2021年3月13日土曜日

鬼塚 忠 花戦さ (角川文庫)


『7日間ブックカバーチャレンジ』番外編ラスト57日

今日は雪で折れた庭木の処理に、軽トラに枝木を積んで新発田市のゴミ処理センターに行ってきました。昨年も大掃除で出たゴミを出しに何度も通った場所ですが、今年はうちと同じように、枝木を積んだ軽トラが何台も受付に並んでいます。職員の方曰く、「今年は処分量が多く、ゴミを出すのをしばらく待ってください」と、言われるほどゴミが多いようです。大雪の影響がここにも出ているようです。

 さて、今日お勧めする本は、華道家元の池坊専好が華道に懸命にはげむ様子や、その立てた花を見事に活字で表現した小説です。

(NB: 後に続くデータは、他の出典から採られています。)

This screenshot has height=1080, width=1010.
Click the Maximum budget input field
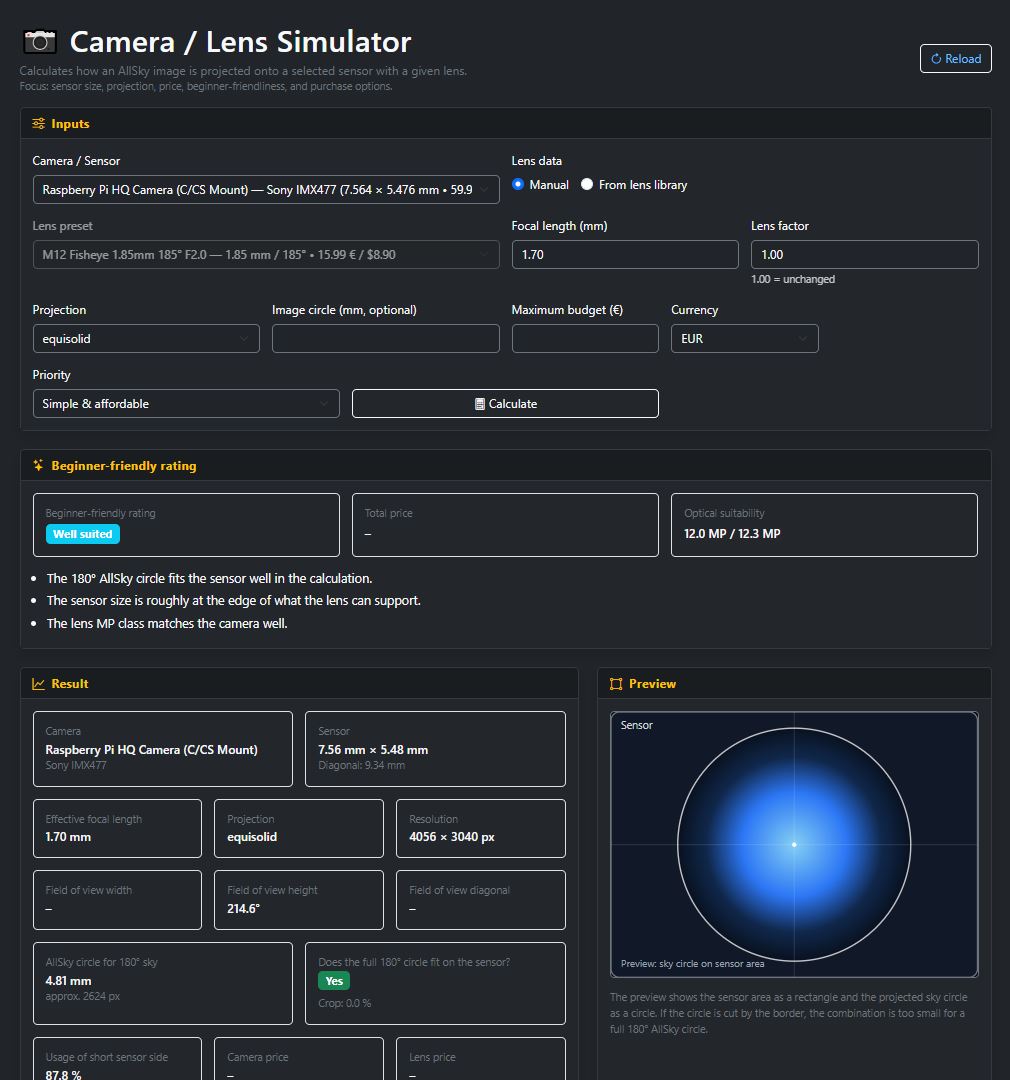click(x=584, y=338)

 主人公は初代池坊専好。六角堂と呼ばれる寺の住職で、代々花の名手として知られた家の当主です。池坊専好は庶民から専好さんと呼ばれ親しまれています。彼の立てる花は、人々にとって芸術であり娯楽でした。

 専好さんに対するものとして描かれるのは豊臣秀吉です。秀吉は明智光秀を討ち、主君の敵討ちを行い、信長に変わる天下人として大きな権力を握ります。昔百姓から成り上がってきたことを忘れ、次第に自分を認めないものの命を奪うほどの増長ぶりとなってしまいます。

 本書では、専好さんの美の探究におけるライバルであり、親友として千利休が登場します。専好さんと利休さんは同じ美の道を極めようとするライバルではありますが、専好さんにとって自分の美意識を唯一の理解者であり、無二の存在です。

 その利休が、秀吉と袂を分ち遂には切腹を命じられてしまいます。専好さんは、なんとか利休の仇を打ちたいと、前田利家に頼み、秀吉に自分の立てた生花を見てもらえれように、依頼します。

 天下人秀吉の機嫌を損なってしまっては、生命も守ることは叶いません。そんな秀吉に専好さんは命がけで花を見せ、秀吉の改心を迫ります。

 華道の世界を小説で表すという、他には見られないテーマを実に見事に描き切った名作です。是非ご一読ください。